WHAT TO WORK ON: Reproduce every line of the items below word for word, in the same order.
* * * * * * *
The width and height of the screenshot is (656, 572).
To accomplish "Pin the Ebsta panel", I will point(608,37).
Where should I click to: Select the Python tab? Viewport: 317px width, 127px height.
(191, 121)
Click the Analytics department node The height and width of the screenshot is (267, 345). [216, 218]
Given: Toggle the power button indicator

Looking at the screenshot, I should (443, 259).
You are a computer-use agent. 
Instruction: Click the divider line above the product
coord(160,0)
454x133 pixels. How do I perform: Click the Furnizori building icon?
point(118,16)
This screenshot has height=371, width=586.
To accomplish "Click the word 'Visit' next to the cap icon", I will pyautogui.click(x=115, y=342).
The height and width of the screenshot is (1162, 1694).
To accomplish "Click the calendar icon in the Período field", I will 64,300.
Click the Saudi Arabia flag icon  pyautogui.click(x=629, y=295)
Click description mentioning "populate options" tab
* * * * * * *
FULL OUTPUT:
The width and height of the screenshot is (656, 572).
To accomplish "Pin the Ebsta panel", I will point(608,37).
Where should I click to: Select the Python tab? Viewport: 317px width, 127px height.
(191, 121)
Click the Analytics department node The height and width of the screenshot is (267, 345). [216, 218]
Given: Toggle the power button indicator

Looking at the screenshot, I should (443, 259).
You are a computer-use agent. 
Instruction: Click the divider line above the product
coord(160,0)
454x133 pixels. How do I perform: Click the Furnizori building icon?
point(118,16)
This screenshot has height=371, width=586.
To accomplish "Click the word 'Visit' next to the cap icon", I will pyautogui.click(x=115, y=342).
The height and width of the screenshot is (1162, 1694).
To accomplish "Click the calendar icon in the Período field", I will 64,300.
Click the Saudi Arabia flag icon  pyautogui.click(x=629, y=295)
Click description mentioning "populate options" tab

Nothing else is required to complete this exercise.